Mit etwas Geduld lassen sich die vielen Beine des Displays ohne Gewalt in die Bohrungen führen. Die bedruckte Kante ist üblicherweise nach rechts gedreht.

Interessanterweise funktioniert das Display auch, wenn man die bedruckte Kante nach links dreht.


Die Stiftleise zum Anschuss des Mignon Programmers wird an der kurzen Seite verlötet. Die langen Stifte ragen in die Aussparung der Platine.


Mit diesem Schalter kann man wählen, ob das Game Kit über Batterien oder über USB mit Strom versorgt wird.

Den Schalter bitte fest verlöten, er ist großer mechanischer Belastung ausgesetzt.
Wenn man Batterien einlegt und gleichzeitig über MigProg USB Strom zuführt, kann das Game Kit nicht ausgeschaltet werden.


Der Lautsprecher besteht aus einem so genannten Piezo in einem Plastikgehäuse.
[Die Polung spielt keine Rolle.]

Die Plastikstifte des Lautsprechers bitte nicht abzwicken!


Die fünf Transistoren mit der abgeflachten Seite nach unten einstecken.

Transistoren waren das wichtigste Bauteil bei der Entwicklung des Computers. Wir verwenden die fünf Transistoren, um mit dem relativ schwachen Strom des Mikrocontrollers einen etwas stärkeren Strom an- und auszuschalten. Dieser stärkere Strom ist nötig, um die sieben LEDs in einer Reihe leuchten zu lassen.

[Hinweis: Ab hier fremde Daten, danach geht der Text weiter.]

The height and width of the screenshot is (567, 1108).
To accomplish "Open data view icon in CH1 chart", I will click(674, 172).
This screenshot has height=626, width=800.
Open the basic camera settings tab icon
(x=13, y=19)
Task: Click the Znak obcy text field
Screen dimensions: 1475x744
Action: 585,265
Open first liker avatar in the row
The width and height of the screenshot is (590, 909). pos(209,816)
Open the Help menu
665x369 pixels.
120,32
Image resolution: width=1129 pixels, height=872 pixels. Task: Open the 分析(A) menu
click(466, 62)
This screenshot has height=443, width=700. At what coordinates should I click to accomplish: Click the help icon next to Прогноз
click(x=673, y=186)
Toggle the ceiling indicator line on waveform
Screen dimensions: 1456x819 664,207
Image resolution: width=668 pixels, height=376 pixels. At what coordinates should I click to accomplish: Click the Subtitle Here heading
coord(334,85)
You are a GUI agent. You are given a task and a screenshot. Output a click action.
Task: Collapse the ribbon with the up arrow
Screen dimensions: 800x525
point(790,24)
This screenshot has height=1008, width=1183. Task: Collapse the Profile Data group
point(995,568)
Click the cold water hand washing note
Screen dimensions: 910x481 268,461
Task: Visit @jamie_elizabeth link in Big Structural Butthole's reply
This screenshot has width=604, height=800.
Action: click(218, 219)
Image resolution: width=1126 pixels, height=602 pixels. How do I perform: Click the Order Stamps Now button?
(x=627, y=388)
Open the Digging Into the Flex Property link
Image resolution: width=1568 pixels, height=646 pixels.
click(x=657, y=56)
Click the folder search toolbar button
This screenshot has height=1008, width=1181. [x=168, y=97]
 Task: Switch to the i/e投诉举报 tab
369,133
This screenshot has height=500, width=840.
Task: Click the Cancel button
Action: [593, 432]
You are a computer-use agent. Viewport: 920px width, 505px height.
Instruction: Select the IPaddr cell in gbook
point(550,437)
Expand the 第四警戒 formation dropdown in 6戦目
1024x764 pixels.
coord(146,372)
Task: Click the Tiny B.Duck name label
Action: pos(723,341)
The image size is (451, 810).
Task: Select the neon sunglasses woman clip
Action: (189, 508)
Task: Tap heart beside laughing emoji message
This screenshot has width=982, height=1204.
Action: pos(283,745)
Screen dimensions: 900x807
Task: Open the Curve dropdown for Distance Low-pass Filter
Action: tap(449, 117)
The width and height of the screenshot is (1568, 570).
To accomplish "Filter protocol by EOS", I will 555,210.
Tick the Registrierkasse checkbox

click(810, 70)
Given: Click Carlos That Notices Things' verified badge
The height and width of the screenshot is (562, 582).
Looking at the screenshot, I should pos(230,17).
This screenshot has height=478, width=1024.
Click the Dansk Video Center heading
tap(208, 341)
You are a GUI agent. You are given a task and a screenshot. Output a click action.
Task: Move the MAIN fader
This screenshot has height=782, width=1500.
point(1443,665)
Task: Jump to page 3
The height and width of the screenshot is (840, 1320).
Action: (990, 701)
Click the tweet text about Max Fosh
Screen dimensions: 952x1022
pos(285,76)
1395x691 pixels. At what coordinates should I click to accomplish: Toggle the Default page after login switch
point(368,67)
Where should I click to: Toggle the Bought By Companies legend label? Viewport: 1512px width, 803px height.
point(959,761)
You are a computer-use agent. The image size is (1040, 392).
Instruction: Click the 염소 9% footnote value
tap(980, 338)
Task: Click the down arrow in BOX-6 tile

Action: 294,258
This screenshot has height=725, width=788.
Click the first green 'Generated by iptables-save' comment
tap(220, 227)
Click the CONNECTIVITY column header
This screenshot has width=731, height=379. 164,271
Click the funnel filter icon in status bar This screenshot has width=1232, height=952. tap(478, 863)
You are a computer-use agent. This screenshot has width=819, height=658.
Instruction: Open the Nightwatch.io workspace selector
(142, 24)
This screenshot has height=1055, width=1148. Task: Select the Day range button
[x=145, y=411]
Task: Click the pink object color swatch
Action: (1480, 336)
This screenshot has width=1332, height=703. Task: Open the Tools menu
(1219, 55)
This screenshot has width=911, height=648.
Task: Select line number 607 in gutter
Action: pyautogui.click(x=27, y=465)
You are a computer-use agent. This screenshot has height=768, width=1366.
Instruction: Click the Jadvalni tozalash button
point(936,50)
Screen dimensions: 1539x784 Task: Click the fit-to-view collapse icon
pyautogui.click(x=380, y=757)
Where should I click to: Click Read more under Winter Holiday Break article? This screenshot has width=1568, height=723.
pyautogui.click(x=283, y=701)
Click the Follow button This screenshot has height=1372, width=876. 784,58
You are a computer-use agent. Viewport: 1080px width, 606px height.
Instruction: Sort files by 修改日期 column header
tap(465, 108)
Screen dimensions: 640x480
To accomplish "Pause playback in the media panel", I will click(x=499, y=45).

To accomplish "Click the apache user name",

Die Clips für die Batteriehalter werden ausnahmsweise von HINTEN an die Leiterplatte gesteckt!

Hier braucht man etwas Kraft. Silbrige Flächen zwischen den Batteriehalterungen zeigen, wie die Batterien eingelegt werden.


Achtung! Verbrennungsgefahr! Die gesamten Halterungen werden heiß.

Die Batteriehalter wirken beim Löten als Kühlkörper. Den Lötkolben am besten wie auf der Abbildung mit der flachen Seite einen Moment an das Blech halten, um es zu erhitzen. Hier kann mit viel Lötzinn gearbeitet werden.

Diese Lötaugen bitte ganz schließen, um Wackelkontakten vorzubeugen.


Bau dir gleich ein Gehäuse, denn im Bereich des Quarzes ist dein Game Kit auf der Rückseite sehr empfindlich.

Ein Aufkleber oder ein Tropfen Heißkleber über die Leiterbahnen zwischen Quarz und Mikrocontroller reichen aus.


Der Extensionsport verfügt über fünf Anschlüsse, an die eine Buchsenleite gelötet wird. Darunter befindet sich noch ein Lötauge, dass ebenfalls genutzt werden kann. (Die Buchsenleiste ist nicht in allen Bausatzversionen enthalten.)


Um das Game Kit über die MigProg Schnittstelle zu programmieren, benötigt man einen Mikrocontroller, auf dem sich bereits ein Bootloader Programm befindet. Der beiliegende Controller im Bausatz ist natürlich mit einem solchen Bootloader präpariert. Wenn man sich jedoch einen neuen Controller kauft oder wenn das Bootloader Programm durch einen Fehler verloren geht, kann man ihn über die ISP Schnittstelle wieder aufspielen.